- Theatrical release poster
- Directed by: Tom DeNucci
- Written by: Matt Rogers; Jason James;
- Produced by: Jordan Yale Levine; Jordan Beckerman; Richard Switzer;
- Starring: Lucas Till; Ruby Rose; Mercedes Varnado; Paul Ben-Victor; Tyrese Gibson; Don Johnson;
- Cinematography: Alonso Homs
- Edited by: Thijs Bazelmans
- Music by: David Bateman
- Production company: Yale Productions
- Distributed by: Quiver Distribution
- Release date: August 4, 2023;
- Running time: 86 minutes
- Country: United States
- Language: English

= The Collective (2023 film) =

American film by Tom DeNucci

The Collective is an American action film written by Matt Rogers and Jason James, directed by Tom DeNucci and starring Lucas Till, Ruby Rose, Mercedes Varnado, Paul Ben-Victor, Tyrese Gibson and Don Johnson.

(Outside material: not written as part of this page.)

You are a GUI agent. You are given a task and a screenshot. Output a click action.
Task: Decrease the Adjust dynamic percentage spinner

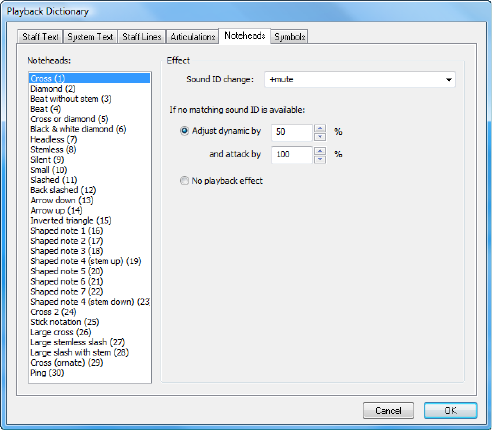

It was released on August 4, 2023.

==Production==
In December 2022, it was reported that Lucas Till, Ruby Rose, Tyrese Gibson and Don Johnson were cast in the film and that principal photography wrapped. The following month, Paul Ben-Victor and Mercedes Varnado were added to the cast.

==Release==
In May 2023, it was announced that the North American distribution rights to the film were acquired by Quiver Distribution. The film was released in theaters, on digital and on demand on August 4, 2023.

==Reception==
Jeffrey M. Anderson of Common Sense Media awarded the film two stars out of five.